Adapazarı'nda yaşadığı hiçbir şeyi hatırlayamayacak kadar çok yaşamış bir gazetecilik heveskarı, "Selahaddin Şimşek kim?" diye sormuş.

Kafasındaki föteri ilk taktığı zamanın höt zöt Türkiye'sinde yaşadığını zanneden bu ihtiyara hürmet etmediğim gibi edep dışı saldırganlığını yaşlılığına verip görmezden gelecek değilim.

Meslekteki kıdeme ve yaşa hürmet, bu ulvi kavramlara bağlı olan, bu hürmete layık büyükler için geçerlidir.

Tek özelliği "yaşlı olmak olanlar" için değil!

Her yaşlanan değerli olsa, CHP iktidar olurdu.

Selahaddin Şimşek ne yaptı biliyor musunuz bay föter!

CHP'yi ve onun kara föterini iktidardan indirdi.

Önce Refah'ı, sonra AK Parti'yi iktidara getirdi.

Kabaca söylüyorum ki, anla, sonra fazla ince gelir anlamazsın!

Bir ayağı çukurdayken bile, köhne höt zötünden, buralar eskiden hep dutluktu martavalından, Beyoğlu'nda kıravatsız gezmezdik kompleksinden, kendine benzemeyen herşeyi değersiz sanan şahane bönlükten zerre taviz vermeyen ahmak ve fersude zihniyeti yerle bir etti.

Nasıl mı?

Mesela şöyle:

Cumhurbaşkanı Recep Tayyip Erdoğan, iki gün önce, Beştepe'de 2016-2017 Yükseköğretim Akademik Yılı Açılış Töreni'nde konuştu.

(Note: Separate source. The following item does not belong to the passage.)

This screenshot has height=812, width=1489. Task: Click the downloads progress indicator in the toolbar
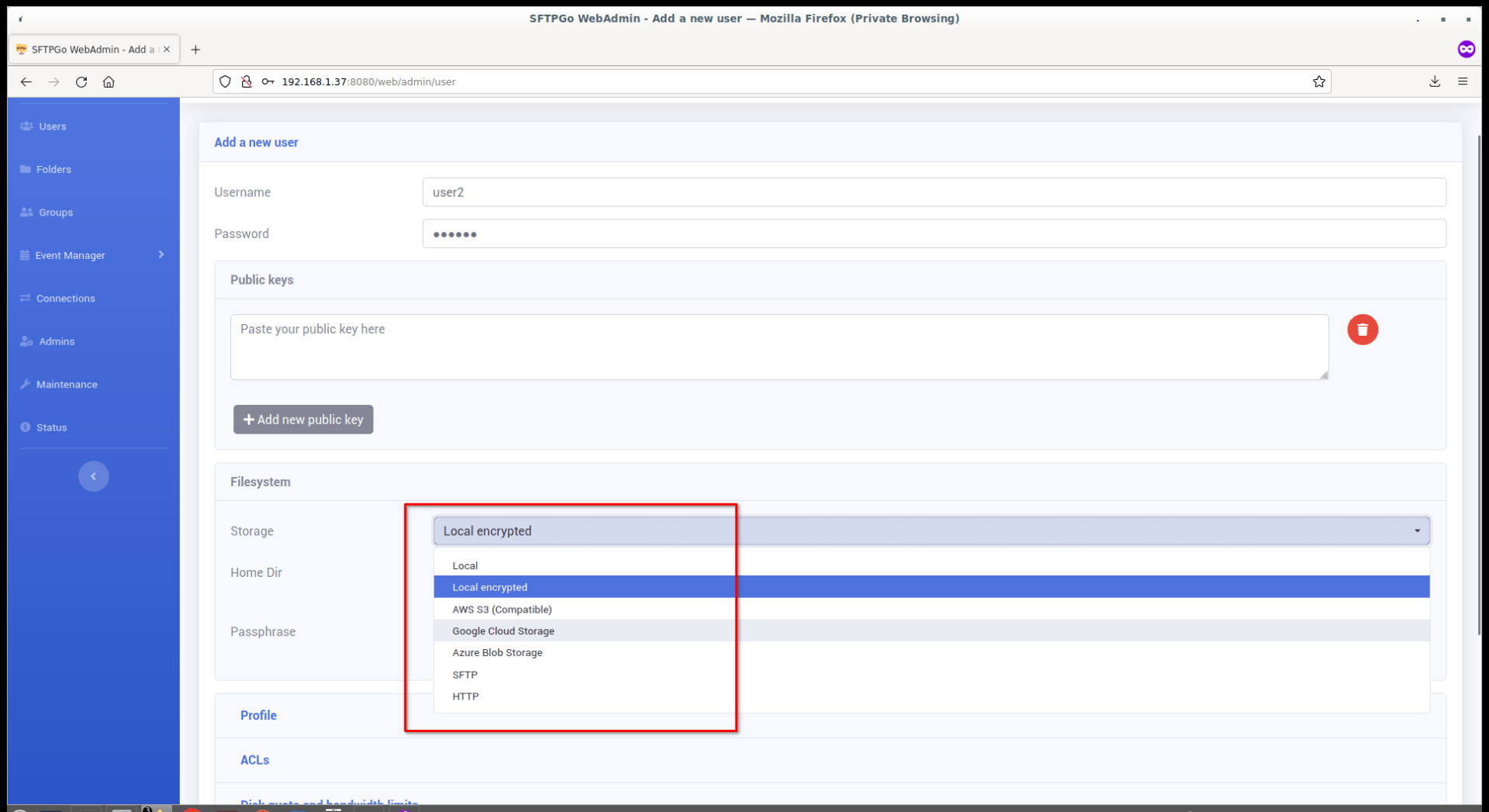[x=1435, y=81]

"Üniversitelerimizi yük değil ürettikleri bilgiyle topluma değer katan kurumlar haline getirmedikçe hedeflerimize ulaşamayız. Üniversitelerimiz asli görevlerini yaparken yeni neslin fikir dünyasını besleyecek altyapıyı asla ihmal etmemelidir. Bunun için tarih şuuru ve ana dil sevgisi aşılayacak uygulamaların samimi bir sahiplenişle yürütülmesi gerekmektedir." dedi.

Yani dedi ki:

Selahaddin Şimşek'in Sakarya'dan mayalayarak bütün ülkeye yaydığı kültür, düşünce, sanat ve irfanı daha da ileriye taşımalıyız.

Yani dedi ki:

Cumhurbaşkanlığı seçimi öncesinde Kent Meydanında yaptığım konuşmada işte bu yüzden 80 bin kişiden Selahaddin Şimşek'in ruhuna fatiha okumalarını istedim.

Yani dedi ki:

İhvan Kitabevi'ni kuran birkaç kişiden biri olan Selahaddin Şimşek, o kitabevinin kahramanlarından biri olan Abdullah Gül Cumhurbaşkanı olsun diye kurmadı o kitabevini. Cumhurbaşkanı kim olursa olsun, yerli ve milli olsun diye kitapçı vitrinleri, posterler, afişler yaptı. O kitabevini ve sohbet meclislerini, bilgi ve erdemin saniye şaşmaz saatlerini, 15 Temmuz darbe girişiminde tankın önüne dikilecek kadar vatansever adamlar yetişsin diye kurdu.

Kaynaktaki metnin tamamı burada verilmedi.